**Uitdagingen:**
**A)** Hoeveel inwoners van Veghel stelden op 31 januari 1754 volgens de kroniek van 1754 gecommitteerden aan?
**B)** Neem uit de kroniek van 1754 woordelijk het gedeelte over dat begint bij "Foto's Huizen Kroniek" en eindigt bij "sloten op Jekschot.".

**Tekst:**
Foto's Huizen Kroniek

Kroniek van het jaar 1754


II-B-54; II-B-55   Op 31 januari 1754 stelden 162 inwoners van Veghel president-schepen Michiel Bouwmans en schepenen Adriaen van de Ven en Pieter Schippers aan als gecommitteerden, om namens hen op te treden in een te voeren proces tegen Sint-Oedenrode voor de Raad van Brabant in verband met de nieuw gegraven sloten op Jekschot.

Zie voor de voorgeschiedenis van dit conflict de kronieken van 1752 en 1753. Zie ook: Ruzie om Eerde en Krijtenburg.

II-B-55, II-B-56; GA Sint-Oedenrode, inv. nr. 126.4  

De relatie tussen de regenten van Sint-Oedenrode en Veghel was nu zodanig verslechterd dat het sluimerende conflict om Eerde weer oplaaide. Op 4 februari 1754 stuurden de schepenen van Veghel een protest aan secretaris Willem-Jan Gualtherie, omdat die weer geweigerd had namen in het verpondingsboek van Sint-Oedenrode te schrijven. Het weigerde dit als hij, bij transporten van goederen te Eerde die in Veghel beschreven waren, het er niet mee eens was hoe de secretaris van Veghel de ligging van die goederen beschreven had.

De regenten van Sint-Oedenrode herinnerden de regenten van Veghel eraan dat destijds was afgesproken dat er een kaart of lijst gemaakt zou worden van huizen en landerijen te Eerde die tot Sint-Oedenrode dan wel tot Veghel behoorden. Ze stelden voor om op 25 februari 1754 in de kapel van Eerde samen zo’n lijst te maken. Op de bewuste dag werd een voorlopige lijst gemaakt. Op 12 maart 1754 werd de lijst door de beide secretarissen ondertekend, maar niet door de regenten. Pas tien jaar later zou deze lijst de basis vormen voor het akkoord tussen beide plaatsen.

 

II-B-55; II-B-56  

De regenten van Sint-Oedenrode zijn het op 1 april 1754 niet met de door de secretarissen ondertekende lijst eens. Secretaris Gualtheri zou er enkele huizen uitgelaten hebben. Op 4 april 1754 stelde Veghel voor om daar op 9 april in de kapel van Eerde over te praten. Als men het niet eens wordt, zal Veghel de zaak aanhangig maken bij de Raad van Brabant. Het overleg leverde niets op.

**Opgeslagen gegevens:**

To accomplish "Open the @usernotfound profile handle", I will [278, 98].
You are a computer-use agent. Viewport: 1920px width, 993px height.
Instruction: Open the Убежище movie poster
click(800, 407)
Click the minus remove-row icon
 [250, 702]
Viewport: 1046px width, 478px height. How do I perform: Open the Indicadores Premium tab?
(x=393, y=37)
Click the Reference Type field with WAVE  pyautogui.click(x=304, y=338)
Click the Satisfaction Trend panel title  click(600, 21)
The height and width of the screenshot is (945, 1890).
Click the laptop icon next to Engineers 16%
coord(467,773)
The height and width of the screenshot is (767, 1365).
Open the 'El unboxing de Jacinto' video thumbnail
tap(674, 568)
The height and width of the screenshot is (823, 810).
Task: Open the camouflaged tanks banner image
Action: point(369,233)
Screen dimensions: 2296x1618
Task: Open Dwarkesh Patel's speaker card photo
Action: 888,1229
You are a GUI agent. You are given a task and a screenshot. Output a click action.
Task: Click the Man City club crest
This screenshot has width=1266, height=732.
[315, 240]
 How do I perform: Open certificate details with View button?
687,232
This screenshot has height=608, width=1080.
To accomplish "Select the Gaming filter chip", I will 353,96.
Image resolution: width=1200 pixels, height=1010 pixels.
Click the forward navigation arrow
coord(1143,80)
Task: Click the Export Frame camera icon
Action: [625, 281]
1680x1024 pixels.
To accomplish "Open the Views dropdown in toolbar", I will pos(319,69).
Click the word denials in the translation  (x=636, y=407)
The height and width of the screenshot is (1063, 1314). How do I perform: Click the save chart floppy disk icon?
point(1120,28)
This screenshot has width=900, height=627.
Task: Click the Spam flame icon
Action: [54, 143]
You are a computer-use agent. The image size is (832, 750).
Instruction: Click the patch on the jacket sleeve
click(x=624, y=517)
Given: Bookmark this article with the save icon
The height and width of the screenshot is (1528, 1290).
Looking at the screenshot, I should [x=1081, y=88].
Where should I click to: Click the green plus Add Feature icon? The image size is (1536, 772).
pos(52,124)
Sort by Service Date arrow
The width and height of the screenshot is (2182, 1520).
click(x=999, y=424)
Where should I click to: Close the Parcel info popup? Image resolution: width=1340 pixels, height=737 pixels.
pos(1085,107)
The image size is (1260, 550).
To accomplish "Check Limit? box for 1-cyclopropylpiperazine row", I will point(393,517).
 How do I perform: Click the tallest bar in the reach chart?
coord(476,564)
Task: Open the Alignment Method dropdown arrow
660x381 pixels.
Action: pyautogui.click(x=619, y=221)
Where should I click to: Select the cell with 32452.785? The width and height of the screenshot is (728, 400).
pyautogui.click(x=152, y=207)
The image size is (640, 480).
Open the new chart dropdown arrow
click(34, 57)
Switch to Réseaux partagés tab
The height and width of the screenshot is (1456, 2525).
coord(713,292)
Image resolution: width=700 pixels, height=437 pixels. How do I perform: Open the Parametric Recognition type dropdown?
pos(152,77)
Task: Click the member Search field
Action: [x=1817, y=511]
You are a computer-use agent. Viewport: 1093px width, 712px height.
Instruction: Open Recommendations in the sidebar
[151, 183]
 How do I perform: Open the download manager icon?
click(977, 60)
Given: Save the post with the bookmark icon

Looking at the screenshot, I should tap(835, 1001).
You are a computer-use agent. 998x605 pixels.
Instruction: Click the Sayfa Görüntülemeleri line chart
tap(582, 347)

**Oplossingen per opdracht:**
**A)** 162 inwoners.

**B)**
Foto's Huizen Kroniek

Kroniek van het jaar 1754


II-B-54; II-B-55   Op 31 januari 1754 stelden 162 inwoners van Veghel president-schepen Michiel Bouwmans en schepenen Adriaen van de Ven en Pieter Schippers aan als gecommitteerden, om namens hen op te treden in een te voeren proces tegen Sint-Oedenrode voor de Raad van Brabant in verband met de nieuw gegraven sloten op Jekschot.